The 10th-percentile wage — what new foreign language and literature teachers, postsecondaries typically earn — is $58K/year. Take-home on that works out to about $3,497/month. At HUD’s $1,281/month FMR, rent would take 37% of that take-home — above the 30% guideline, so a 1-bedroom or shared housing is likely necessary starting out.
Is foreign language and literature teachers, postsecondary a high-paying job in Maine?
Local pay is 22% above the national median — $97K here vs. $79K nationally.
How does Maine compare to the national average for foreign language and literature teachers, postsecondaries?
Maine pays $97K median vs. the U.S. average of $79K — that’s +22%. After adjusting for local cost of living (RPP 97.7), the purchasing-power equivalent is $99K — still ahead of the national median.
How much do foreign language and literature teachers, postsecondaries make in Maine?
The median is $96,970 a year. But the range is wide: entry-level workers start around $58,280, and experienced foreign language and literature teachers, postsecondaries can clear $151,460. These are BLS numbers, based on employer-reported data, not self-reported surveys.
Is $97K enough to live in Maine?
On that salary, you'd take home roughly $5,932/month after taxes. A 2-bedroom here rents for about $1,281/month, which eats 21.6% of your paycheck. That's under the 30% guideline most financial planners use, so the numbers work.
How far does a foreign language and literature teachers, postsecondary salary go in Maine?

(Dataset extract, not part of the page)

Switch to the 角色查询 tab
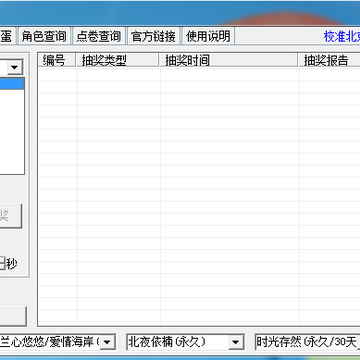360x360 pixels. (x=44, y=36)
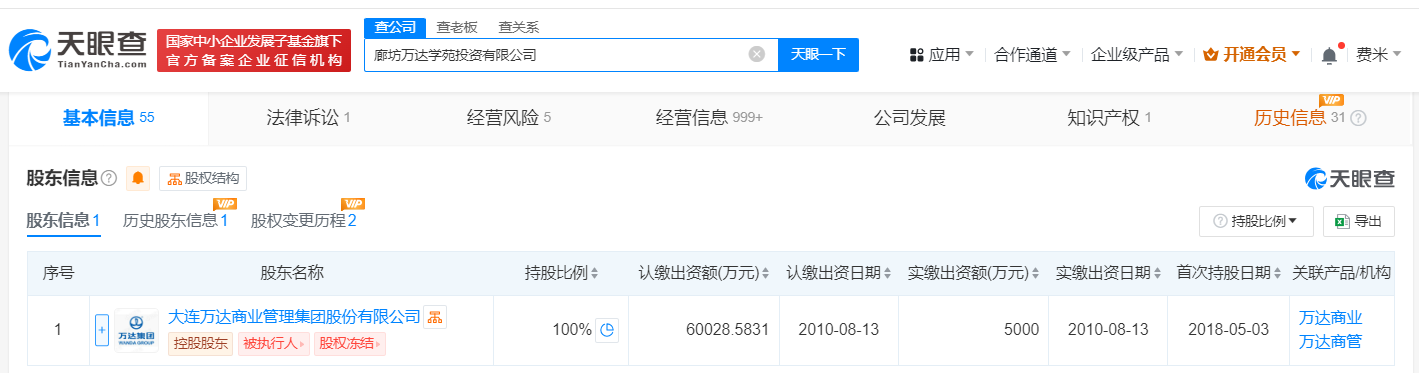Open the shareholding pie chart icon next to 100%

(606, 329)
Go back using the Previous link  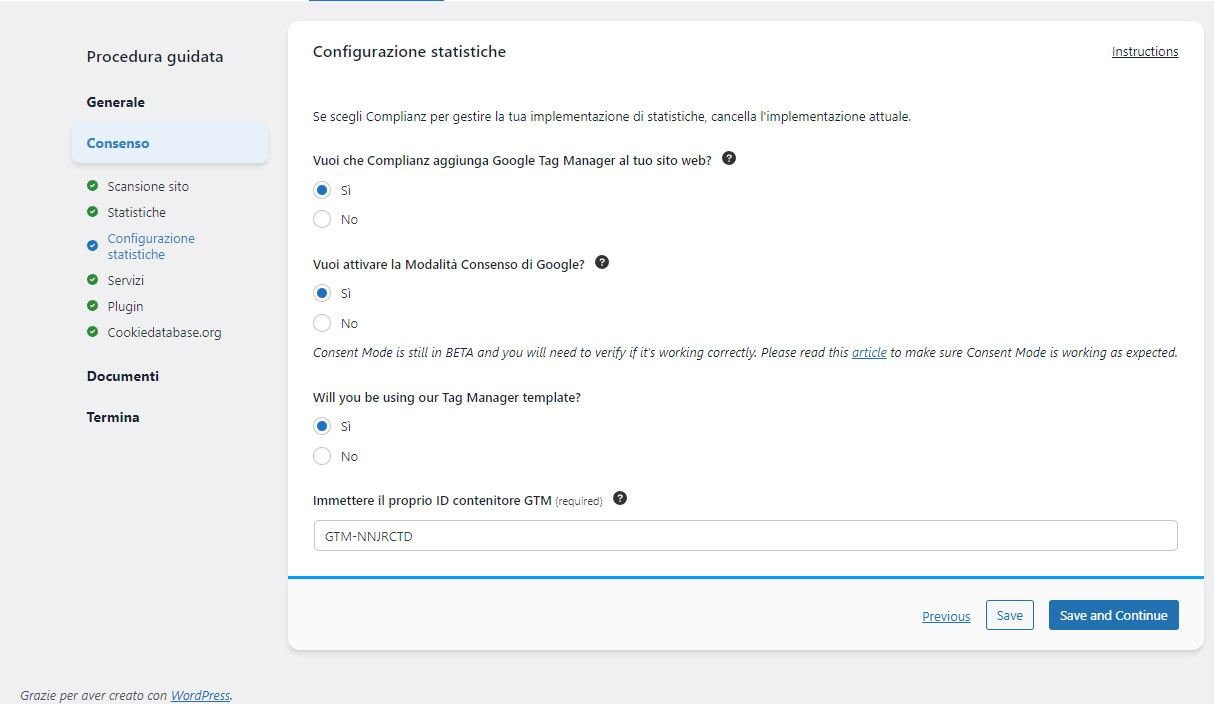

Maine has a Regional Price Parity of 97.7 (100 is the national average). That's below average, your money stretches further here than the raw salary number suggests. After cost-of-living adjustment, the median foreign language and literature teachers, postsecondary salary is worth about $99,253 in national-average purchasing power.
Where do foreign language and literature teachers, postsecondaries get paid the most?
The table above ranks every state by median pay for this role. Keep in mind that the highest-paying states tend to have the highest costs of living, so the top salary doesn't always mean the most money in your pocket.